In a physical application, I'm varying the $40$ elements of a $10\times 4$ real matrix numerically. Every iteration, I'm using Gram-Schmidt orthogonalization to maintain orthonormality between the rows.
Of course, I've realized that double work is being done, keeping track of and varying $40$ elements and then discarding some of them for orthonormality, not to speak of what this actually does to the concept of gradient descent. Since there is one equation governing the first row, two governing the second and so on, there are actually $M\cdot N - \frac{N^2-N}{2} = 30$ degrees of freedom.

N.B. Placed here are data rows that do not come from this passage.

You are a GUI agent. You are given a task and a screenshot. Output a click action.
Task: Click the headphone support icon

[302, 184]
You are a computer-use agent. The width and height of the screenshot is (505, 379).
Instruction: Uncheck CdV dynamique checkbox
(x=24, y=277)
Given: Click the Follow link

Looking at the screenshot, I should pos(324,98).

I tried to go the route through geometry, storing $30$ angles $\theta_l$ and expressing the rows as orthogonal points on the unit $40$-sphere. This led me to two things: Group theory, of which I know nothing, and a headache, of which I know more than I want.
I'm (apparently) looking for the first $N$ rows of an $\mathrm{SO}(M)$ matrix. Is there a reliable way to generate this matrix from $M\cdot N - \frac{N^2-N}{2}$ parameters?

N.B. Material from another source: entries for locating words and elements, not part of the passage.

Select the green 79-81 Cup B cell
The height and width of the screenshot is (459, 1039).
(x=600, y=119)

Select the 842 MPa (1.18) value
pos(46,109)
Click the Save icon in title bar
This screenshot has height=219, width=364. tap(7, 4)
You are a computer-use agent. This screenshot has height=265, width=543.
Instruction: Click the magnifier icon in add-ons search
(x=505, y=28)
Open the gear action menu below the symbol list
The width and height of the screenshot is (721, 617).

It sounds like what you really want is gradient descent on Stiefel manifolds. Given $X,T\in\mathbb R^{N\times M}$ with $T$ tangent to $X$ in the Stiefel manifold, i.e. $XT^t$ antisymmetric, then $X\exp(-\gamma(X^tT-T^tX)/2)$ is a point on the Stiefel manifold in the direction of $-T.$ There is a cheaper approximation that still stays on the Stiefel manifold but avoids matrix exponentials - see http://noodle.med.yale.edu/hdtag/notes/steifel_notes.pdf
The tangent space $\{T\mid XT^t+TX^t=0\}$ is a 30-dimensional vector space; you could in principle compute a basis for any particular $X.$ That's probably not useful though.